Segment Start: Records supplied

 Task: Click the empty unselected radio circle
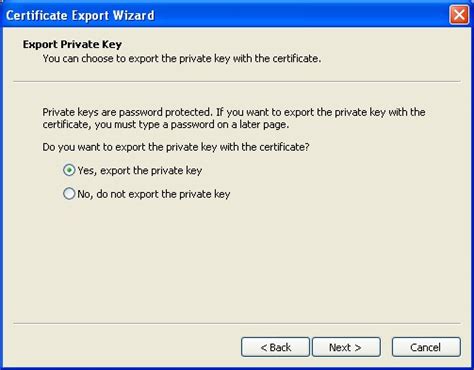click(x=69, y=194)
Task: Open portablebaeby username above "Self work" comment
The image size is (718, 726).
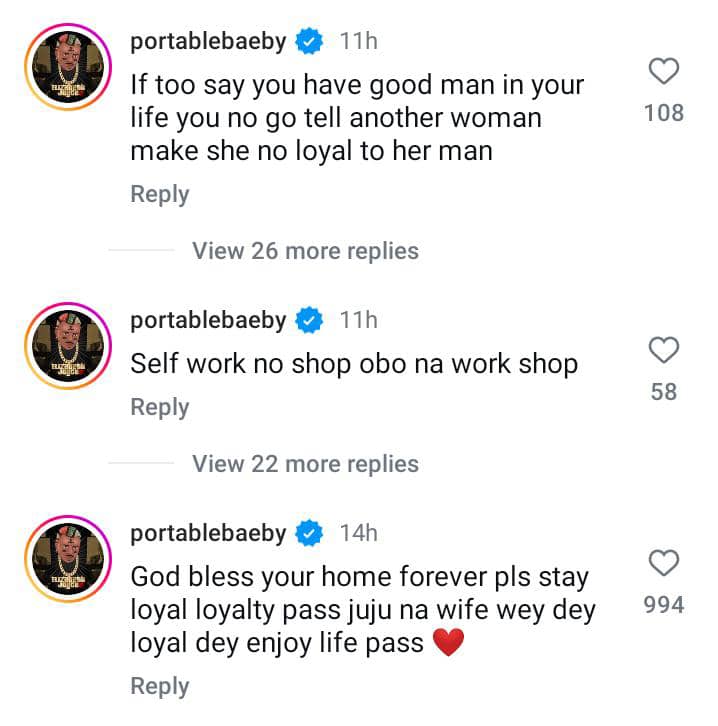Action: 208,321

Segment End: Records supplied

#### Problem statement
Your task is to retype exactly the lines that run from the line with "Task: Open portablebaeby" through the last line of the material, with the pictures left out.

#### Result below
Task: Open portablebaeby username above "Self work" comment
The image size is (718, 726).
Action: 208,321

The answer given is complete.